Aber immer mit einer Handbreit Wasser unterm Kiel: Dafür sorgte die Mannschaft mit László Szitkó (Piano), Friedrich Betz (Kontrabass) und Tobias Frohnhöfer (Schlagzeug), die mit ausgeklügeltem Drive den Steuerleuten ordentlich einheizten, aber auch reichlich Gelegenheit bekamen, ihre solistischen Qualitäten unter Beweis zu stellen. Schon beim Opener, dem Titelsong der CD, die am 12. Januar 2018 beim Label „Double Moon“ als Volume 71 der Reihe „Jazz Thing Next Generation“ erschienen ist, hatte das Quartett hart am Wind navigiert. Mit kraftvollem Sound, dabei beschwingt die gute Laune in der Zuhörerschaft fördernd, vermittelten die Musiker die Aufbruchstimmung zu neuen Ufern, die ein Debüt verspricht.
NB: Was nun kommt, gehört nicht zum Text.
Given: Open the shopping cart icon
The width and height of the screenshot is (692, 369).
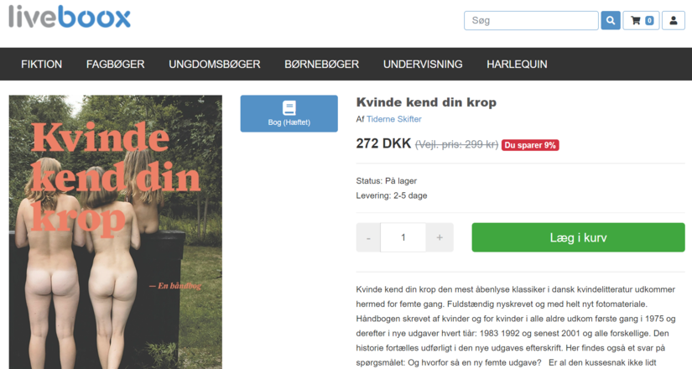Looking at the screenshot, I should 636,20.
„Hiking Viking“ zum Beispiel – Wikinger mussten sein, die Freibeuter folgten später – beginnt mit wuchtigen Paukenschlägen von Tobias Frohnhöfer, bevor sich auch Axel Schlosser hinzugesellt und der Blechbläserdialog seine Strahlkraft entfaltet in einer langen, üppig ausgespielten Live-Version der Schöne-Komposition.
Der Bandleader hatte für das Album vorhandenes Material um eigens für die Aufnahme geschriebene Stücke und einen Coversong, „If I should lose you“ von Nina Simone, ergänzt, wobei die neun Tracks neben rhythmisch verzwicktem Beat bis zu Balladeskem reichen wie bei „Maria“, das mit einem spannenden Kontrabass-Intro einsetzt und sich zu andächtig-lyrischem Höhenflug aufschwingt.
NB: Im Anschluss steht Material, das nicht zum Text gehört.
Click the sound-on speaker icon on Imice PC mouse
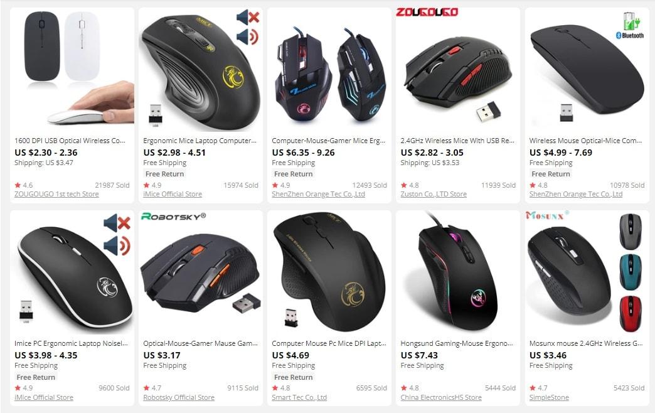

„Skildpadden“, die Schildkröte (auch Fabian Schöne ist im Grenzland mit der dänischen Sprache in der Schule groß geworden), kommt dabei keineswegs bedächtig daher, sondern fordert die Rhythmusgruppe zu wirbelndem Einsatz heraus, und das macht besonders dem Drummer großen Spaß.
Die Interaktion des Quartetts, das sich erst 2016 zu Konzerten zusammengefunden hatte, war überhaupt bemerkenswert. Axel Schlosser hatte schon nach der CD-Einspielung den Hut gezogen vor seinen Kollegen und steuerte zum Live-Konzert auch eigene Stücke bei, wie „Mookin’ & Cookin’“ oder „Downdraft“, einem Ungemach bringenden Fallwind, den der Trompeter und Flügelhornist in hochdramatische Töne umgesetzt hatte.
Und dann kam „Black Flag“ von Fabian Schöne, die Band hisste den „Jolly Roger“, das Piratenbanner, und segelte noch einmal Volldampf voraus mit einer bombastischen Up-tempo-Nummer, bei der das bisher schon enthusiastische Publikum schier aus dem Häuschen geriet: ein begeisternder Abschluss einer „schönen, bemerkenswerten Saison“, wie Programmverantwortlicher Christoph Hussong Bilanz zog. Im Jahr zwei nach der Einführung des Online-Ticket-Systems hätte sich die Innovation bereits ausgezahlt, den Einzugsbereich beträchtlich erweitert und somit den Bekanntheitsgrad der Sparte Jazz wie gewünscht gesteigert.